Un engagement des pouvoirs publics

La situation a évolué avec la loi relative à l’organisation et à la transformation du système de santé adoptée en juillet dernier, puisque l’un des objectifs affichés du gouvernement est le développement massif de la coordination des soins en ville avec la nécessité de mettre en place des leviers pour la développer et la financer. Trois missions socles leur sont reconnues : faciliter l’accès aux soins, organiser le parcours de santé et faire de la prévention. Des missions complémentaires peuvent également être financées.

Par ailleurs, dans son article 42, la loi de financement de la Sécurité sociale 2019 impose la négociation d’un accord-cadre interprofessionnel (ACI) pour le développement des CPTS. Il a été signé le 20 juin dernier entre l’Union nationale des caisses d’Assurance maladie (Uncam) et les syndicats représentatifs. Désormais, en cas de validation du projet de santé de la CPTS par l’ARS, un financement non fléché compris entre 185 000 et 380 000 euros par an est attribué aux CPTS. Cependant, « l’absence de financement n’empêche pas la constitution de CPTS », tient à préciser Stéphanie Rist. 

Un lancement via les URPS

Dès 2010, dans le Centre-Val de Loire, les URPS ont travaillé à la création d’un pôle de santé sur un quart du département, autour de la ville de Loches. Le projet de pôle s’est transformé en CPTS à leur création en 2016, avec le soutien de l’ARS. « Notre région est en souffrance d’un point de vue démographique, a rappelé le Dr Raphaël Rogez, président de l’URPS médecins libéraux Centre-Val de Loire. Les CPTS ont vocation à attirer les jeunes praticiens. Elles sont aussi un moyen pour organiser l’offre de soins primaire, secondaire et tertiaire sur le territoire. »

Une fois le secteur défini, les URPS ont organisé un groupe de travail avec des professionnels de santé, en s’appuyant sur les maisons de santé pluriprofessionnelles (MSP), pour présenter le projet, analyser les besoins de santé et créer une dynamique. Lorsque la CPTS a été constituée, les libéraux ont pris contact avec l’hôpital du secteur pour participer à sa commission médicale d’établissement (CME) et inversement. « Les problématiques de chacun sont ainsi évoquées, ce qui permet d’avancer », a fait savoir le Dr Rogez.

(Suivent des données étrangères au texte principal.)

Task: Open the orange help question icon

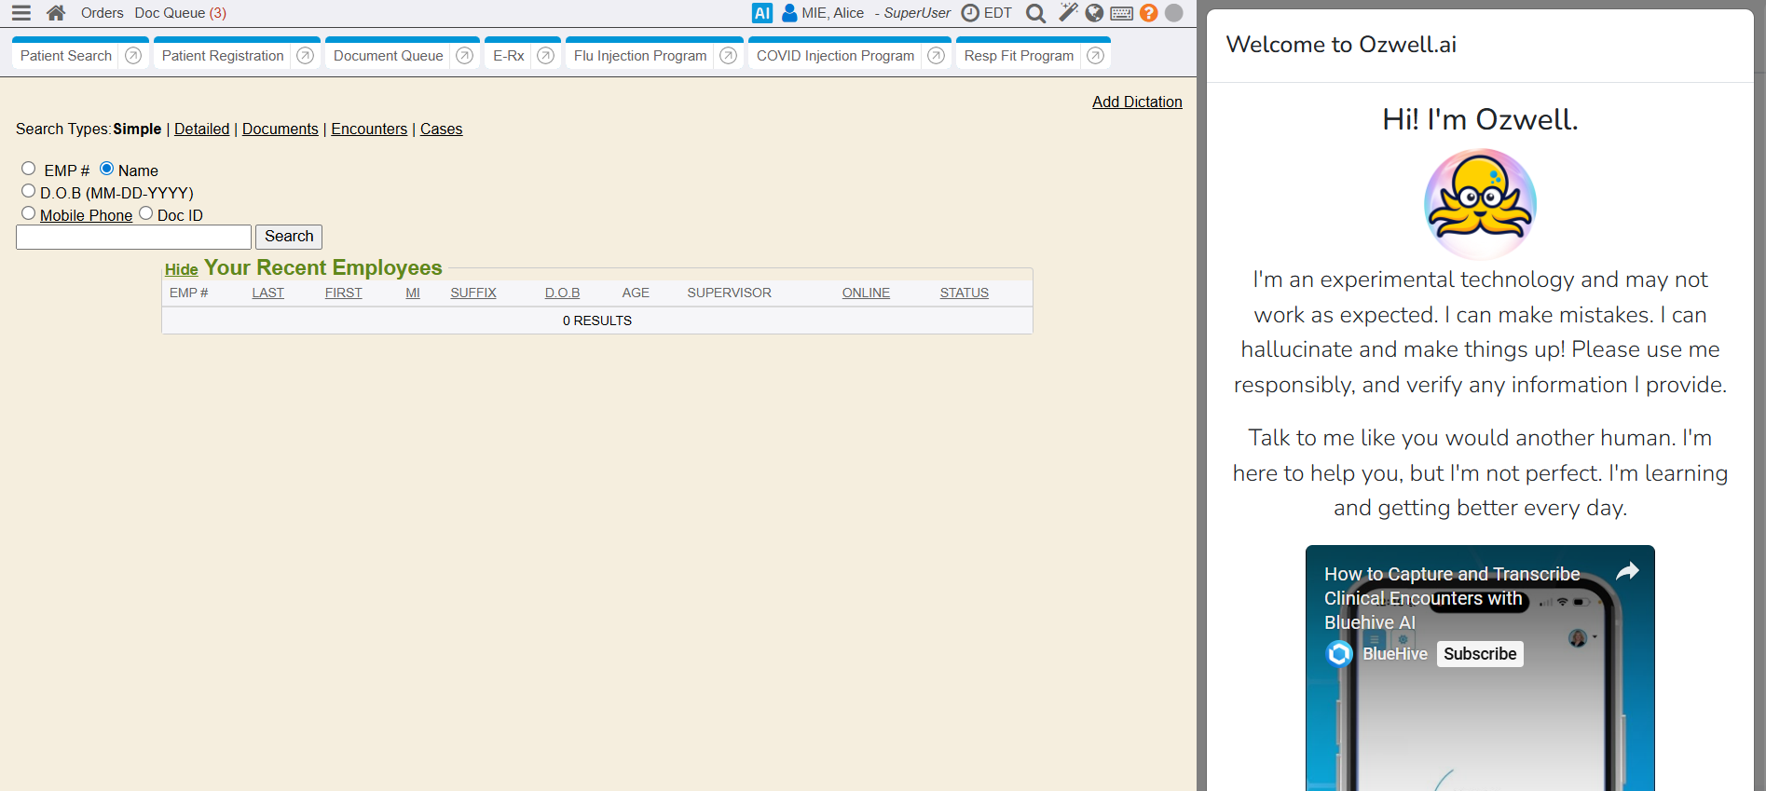Action: 1148,13
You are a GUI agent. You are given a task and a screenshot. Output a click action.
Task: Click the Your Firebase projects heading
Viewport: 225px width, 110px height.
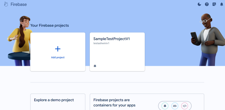(50, 25)
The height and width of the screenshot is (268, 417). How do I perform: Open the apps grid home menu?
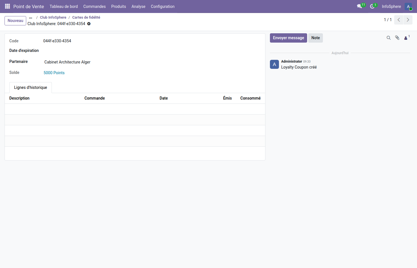point(7,6)
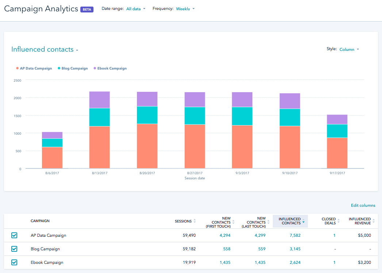This screenshot has width=382, height=273.
Task: Open the Date range dropdown
Action: (x=135, y=9)
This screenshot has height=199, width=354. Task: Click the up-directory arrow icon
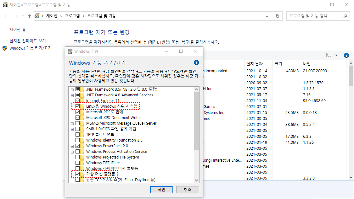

Des coordonnateurs ont également rapidement été recrutés afin d’aider à la rédaction du projet de santé pour aboutir à la contractualisation avec l’ARS et dégager un financement de 50 000 euros sur le FIR. Les URPS ont œuvré au déploiement d’autres CPTS pour mailler le territoire. « Ma grande crainte était le maintien de zones blanches. Nous avons donc voulu que chaque territoire soit couvert par une CPTS et que ce soit jointif », a indiqué le Dr Rogez. Si au 30 septembre dernier, 41 % de la population du Centre-Val de Loire (soit 2 573 687 habitants) était couvert par une CPTS, la projection de l’URPS avoisine les 70 % de la population du territoire couverte par une CPTS en janvier 2020.

*Le Dr Stéphanie Rist est médecin rhumatologue et députée de la 1re circonscription du Loiret. Le Dr Raphaël Rogez est président de l’URPS médecins libéraux Centre-Val de Loire.